Stated exercise A: Please put the records between the lines holding "Where should I click to: Tap" and "Change layout with", inclusive, into a numbered list, leaving out blank lines.

Document:
● ● ●

153: If I use plastics, what would you recommend? Jig head size and weight too?

Really looking forward to fishing the saltwater again; nothing like it!

Thanks for the help!


----------



## 153 Large fish (Nov 30, 2013)

dsj1000 said:


> 153: If I use plastics, what would you recommend? Jig head size and weight too?
> 
> Really looking forward to fishing the saltwater again; nothing like it!
> 
> Thanks for the help!


I like matrix shad paddlectails...from 5/16 to 1/2 ounce jig heads...go heavier when current is stronger...all colors are good


----------



## dsj1000 (Jan 21, 2016)

153 Large fish said:


> I like matrix shad paddlectails...from 5/16 to 1/2 ounce jig heads...go heavier when current is stronger...all colors are good


Thanks for the help. I watched the video on one of the links and the guy was talking all about Destin's bay areas. Great info!

What hook size?

Hope to see you around.

Don


----------



## 153 Large fish (Nov 30, 2013)

Reel Sick said:


> Dang man you have that jet ski rigged out... nice fish to capt.


Thank you reel !


----------



## 153 Large fish (Nov 30, 2013)

dsj1000 said:


> Thanks for the help. I watched the video on one of the links and the guy was talking all about Destin's bay areas. Great info!
> 
> What hook size?
> 
> ...


C&B custom jigs available at outcast are the best jig heads I've found yet...double barbed to hold your bait on better...round head makes the action controllable (i don't like flat or diamond shaped heads, it affects how your bait swims)...and a heavy hook with offset eye so your bait will stand vertically on the bottom like a rooting shrimp


----------

● ● ●

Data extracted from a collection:
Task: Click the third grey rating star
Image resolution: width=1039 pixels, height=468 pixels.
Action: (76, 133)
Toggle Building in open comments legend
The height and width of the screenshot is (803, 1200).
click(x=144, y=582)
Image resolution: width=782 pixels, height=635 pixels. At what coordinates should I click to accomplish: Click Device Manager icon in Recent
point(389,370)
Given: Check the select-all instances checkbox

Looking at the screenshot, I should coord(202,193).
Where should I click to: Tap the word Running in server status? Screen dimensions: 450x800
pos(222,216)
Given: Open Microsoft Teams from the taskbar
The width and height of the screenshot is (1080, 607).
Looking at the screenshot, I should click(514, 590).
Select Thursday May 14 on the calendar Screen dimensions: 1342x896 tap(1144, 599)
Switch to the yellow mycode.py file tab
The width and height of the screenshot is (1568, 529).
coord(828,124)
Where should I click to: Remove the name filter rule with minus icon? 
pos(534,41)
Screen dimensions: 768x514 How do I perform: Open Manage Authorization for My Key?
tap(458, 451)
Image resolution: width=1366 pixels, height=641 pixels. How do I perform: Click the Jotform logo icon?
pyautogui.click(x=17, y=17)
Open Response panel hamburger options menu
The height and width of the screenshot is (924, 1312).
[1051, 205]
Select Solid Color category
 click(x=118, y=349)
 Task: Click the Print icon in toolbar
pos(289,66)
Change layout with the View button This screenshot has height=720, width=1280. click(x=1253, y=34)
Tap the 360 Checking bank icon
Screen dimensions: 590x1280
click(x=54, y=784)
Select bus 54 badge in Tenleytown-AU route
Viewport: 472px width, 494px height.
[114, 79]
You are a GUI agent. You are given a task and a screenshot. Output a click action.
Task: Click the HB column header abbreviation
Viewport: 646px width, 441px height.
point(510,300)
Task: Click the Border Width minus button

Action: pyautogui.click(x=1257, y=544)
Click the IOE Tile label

● ● ●

Stated exercise B: Duplicate the part of the fishing thread between "## dsj1000 (Jan" and "see you around.", inclusive.

Solution A:
1. Where should I click to: Tap the word Running in server status? Screen dimensions: 450x800
2. pos(222,216)
3. Given: Open Microsoft Teams from the taskbar
4. The width and height of the screenshot is (1080, 607).
5. Looking at the screenshot, I should click(514, 590).
6. Select Thursday May 14 on the calendar Screen dimensions: 1342x896 tap(1144, 599)
7. Switch to the yellow mycode.py file tab
8. The width and height of the screenshot is (1568, 529).
9. coord(828,124)
10. Where should I click to: Remove the name filter rule with minus icon? 
11. pos(534,41)
12. Screen dimensions: 768x514 How do I perform: Open Manage Authorization for My Key?
13. tap(458, 451)
14. Image resolution: width=1366 pixels, height=641 pixels. How do I perform: Click the Jotform logo icon?
15. pyautogui.click(x=17, y=17)
16. Open Response panel hamburger options menu
17. The height and width of the screenshot is (924, 1312).
18. [1051, 205]
19. Select Solid Color category
20.  click(x=118, y=349)
21.  Task: Click the Print icon in toolbar
22. pos(289,66)
23. Change layout with the View button This screenshot has height=720, width=1280. click(x=1253, y=34)

Solution B:
## dsj1000 (Jan 21, 2016)

153 Large fish said:


> I like matrix shad paddlectails...from 5/16 to 1/2 ounce jig heads...go heavier when current is stronger...all colors are good


Thanks for the help. I watched the video on one of the links and the guy was talking all about Destin's bay areas. Great info!

What hook size?

Hope to see you around.